Both Alphie and Pel WERE and ARE Harry Potter fans before Twilight ever came about. (The graphic above has been in Pel’s forum signature for years.) In fact they used to run a site called The Werewolf Registry devoted to their favorite character from the series, Remus Lupin. They also fed their obsession by reading and writing fanfic at The Sugar Quill and following the news on The Leaky Cauldron and Mugglenet. (Side note here is the Pel had to contain herself not to go all fangirl on Matt and Andrew from Mugglenet/Twilight Source the first time she met them, and Alphie got all sorts of excited when Pel ended up on a discussion panel with Melissa Anelli from The Leaky Cauldron.)
So where is all this going? WHO SAID WE HAD TO CHOSE????? It’s not a contest to see which is better and to declare a winner and a loser. ENOUGH ALREADY. They are great books and movies and we love them both for different reasons. If they were both vampire romances we could see a comparison, but they’re not.
So the other day on Twitter, Pel who had absolutely had it at that point, Tweeted about her frustration because as far as we are concerned Remus Lupin and Jacob Black, two of the coolest werewolves ever are kicking back on La Push beach enjoying a butterbeer together and laughing at all of this. So Pel wrote, “SNORE…YAWN…both great books…who said we had to choose? Remus and Jake need to have a butterbeer at LaPush.” Well, it spurred and onslaught of comments, retweets, emails, etc. from others who love both series and who are just as frustrated, and came up with other ridiculous comparisons and insight. We thought we’d share a bunch of them them:
NickyGallardo: “Who rocked the blond-do better? Draco or James?”
only1apathy: “I IMAGINE ARO AND VOLDEMORT WOULD HIT IT OFF FANTASTICALLY”
torasamuels: “Maybe Jake and the pack could teach Lupin some werewolf manners and I think Hagrid and Charlie would get along nicely. Or maybe Emmet could pick a fight with Grawp. A friendly fight of course.”
erinsalas: “Remember to add in Emmett exchanging practical joke ideas with the Weasley twins.”
PiojisPink_YC: “We can have Emmett on a Quiddich match!”
ToriK13: “Jacob drools over Mr. Weasley’s flying car.
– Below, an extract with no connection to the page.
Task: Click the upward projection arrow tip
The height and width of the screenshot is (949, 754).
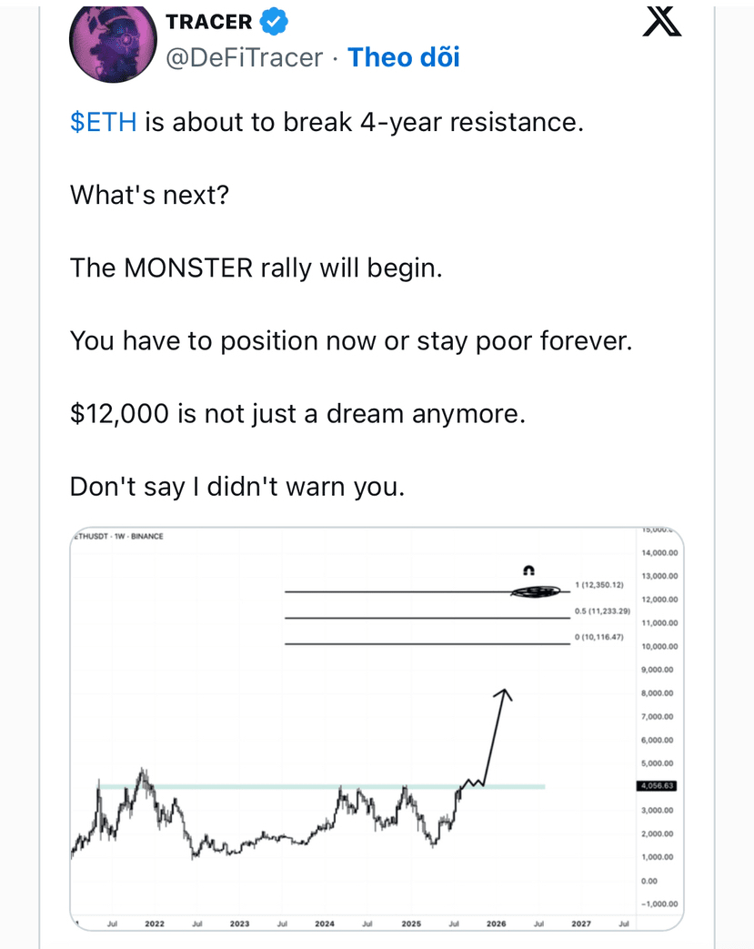Action: pyautogui.click(x=503, y=693)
He takes it for a ride, and is the 1st flying werewolf.”
tessa_gee: “Edward and Cedric will wonder why they are sooo look-alike!”
K_Kowalczyk: “i think Emmett and Oliver Wood would sit down and discuss how to mix quidditch and baseball for the ultimate sport!”
Natalia_Vic: “Carlisle and Dumbledore will talk about Philosophic terms Nick Flamel will discard Sorcerer’s stone and become a vampire…”
FashionLuva: “Fleur & Rosalie can try to decide who’s the most beautiful, who has the best blonde hair & who has the better husband! :)”
_German_Girl_: “Bella/Edward should meet up with Harry, Ron, Hermione and Ginny to discuss stupid children names.”
VictoriaBsB: “imagine Aro inviting Voldemort to join the Vulturis xD”
ClaraCullen: “Ooh or Molly and Esme could talk about being such great mothers..”
rosie4posie: “Also James and Voldemort can come up with the ultimate plot to get rid of the Cullens and Harry. Which will ultimatly fail.”
TwiExaminer: “Yeahhhh… better yet, have Ron and Alice play wizard’s chess, Carlisle and Hermoine inventing something …Finish it off with a self-deprecation-off between Harry and Edward.